Each entry here needs to be given again exactly.

<<<<

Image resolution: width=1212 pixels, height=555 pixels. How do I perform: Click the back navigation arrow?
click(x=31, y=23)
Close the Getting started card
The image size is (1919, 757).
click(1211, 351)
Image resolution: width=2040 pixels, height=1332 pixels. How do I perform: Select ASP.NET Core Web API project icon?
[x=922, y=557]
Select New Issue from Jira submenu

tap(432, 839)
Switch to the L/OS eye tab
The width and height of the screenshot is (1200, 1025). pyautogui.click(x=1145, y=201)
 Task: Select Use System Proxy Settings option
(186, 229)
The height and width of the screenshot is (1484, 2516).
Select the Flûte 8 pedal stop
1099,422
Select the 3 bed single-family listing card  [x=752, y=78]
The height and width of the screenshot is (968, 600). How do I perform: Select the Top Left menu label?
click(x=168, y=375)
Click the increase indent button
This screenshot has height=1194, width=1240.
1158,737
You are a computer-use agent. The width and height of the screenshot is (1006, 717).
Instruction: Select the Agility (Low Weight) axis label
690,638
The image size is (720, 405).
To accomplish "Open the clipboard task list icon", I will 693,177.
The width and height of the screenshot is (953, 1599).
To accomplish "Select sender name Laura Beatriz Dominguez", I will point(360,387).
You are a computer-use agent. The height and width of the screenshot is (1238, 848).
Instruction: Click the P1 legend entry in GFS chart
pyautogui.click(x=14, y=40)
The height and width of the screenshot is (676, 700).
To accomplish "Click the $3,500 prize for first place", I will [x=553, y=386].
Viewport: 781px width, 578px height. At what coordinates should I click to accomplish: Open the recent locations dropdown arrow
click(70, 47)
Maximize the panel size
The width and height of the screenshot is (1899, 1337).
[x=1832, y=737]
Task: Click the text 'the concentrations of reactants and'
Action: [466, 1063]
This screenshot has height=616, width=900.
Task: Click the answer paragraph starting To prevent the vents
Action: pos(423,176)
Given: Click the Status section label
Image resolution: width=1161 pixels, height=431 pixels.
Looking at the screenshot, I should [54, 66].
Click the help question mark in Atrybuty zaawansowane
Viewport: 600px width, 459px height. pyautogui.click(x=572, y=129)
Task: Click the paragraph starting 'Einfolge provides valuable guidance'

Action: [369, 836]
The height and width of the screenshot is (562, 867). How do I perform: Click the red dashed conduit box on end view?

>>>>

**EXERCISE SOLUTION:**
Image resolution: width=1212 pixels, height=555 pixels. How do I perform: Click the back navigation arrow?
click(x=31, y=23)
Close the Getting started card
The image size is (1919, 757).
click(1211, 351)
Image resolution: width=2040 pixels, height=1332 pixels. How do I perform: Select ASP.NET Core Web API project icon?
[x=922, y=557]
Select New Issue from Jira submenu

tap(432, 839)
Switch to the L/OS eye tab
The width and height of the screenshot is (1200, 1025). pyautogui.click(x=1145, y=201)
 Task: Select Use System Proxy Settings option
(186, 229)
The height and width of the screenshot is (1484, 2516).
Select the Flûte 8 pedal stop
1099,422
Select the 3 bed single-family listing card  [x=752, y=78]
The height and width of the screenshot is (968, 600). How do I perform: Select the Top Left menu label?
click(x=168, y=375)
Click the increase indent button
This screenshot has height=1194, width=1240.
1158,737
You are a computer-use agent. The width and height of the screenshot is (1006, 717).
Instruction: Select the Agility (Low Weight) axis label
690,638
The image size is (720, 405).
To accomplish "Open the clipboard task list icon", I will 693,177.
The width and height of the screenshot is (953, 1599).
To accomplish "Select sender name Laura Beatriz Dominguez", I will point(360,387).
You are a computer-use agent. The height and width of the screenshot is (1238, 848).
Instruction: Click the P1 legend entry in GFS chart
pyautogui.click(x=14, y=40)
The height and width of the screenshot is (676, 700).
To accomplish "Click the $3,500 prize for first place", I will [x=553, y=386].
Viewport: 781px width, 578px height. At what coordinates should I click to accomplish: Open the recent locations dropdown arrow
click(70, 47)
Maximize the panel size
The width and height of the screenshot is (1899, 1337).
[x=1832, y=737]
Task: Click the text 'the concentrations of reactants and'
Action: [466, 1063]
This screenshot has height=616, width=900.
Task: Click the answer paragraph starting To prevent the vents
Action: pos(423,176)
Given: Click the Status section label
Image resolution: width=1161 pixels, height=431 pixels.
Looking at the screenshot, I should [54, 66].
Click the help question mark in Atrybuty zaawansowane
Viewport: 600px width, 459px height. pyautogui.click(x=572, y=129)
Task: Click the paragraph starting 'Einfolge provides valuable guidance'

Action: [369, 836]
The height and width of the screenshot is (562, 867). How do I perform: Click the red dashed conduit box on end view?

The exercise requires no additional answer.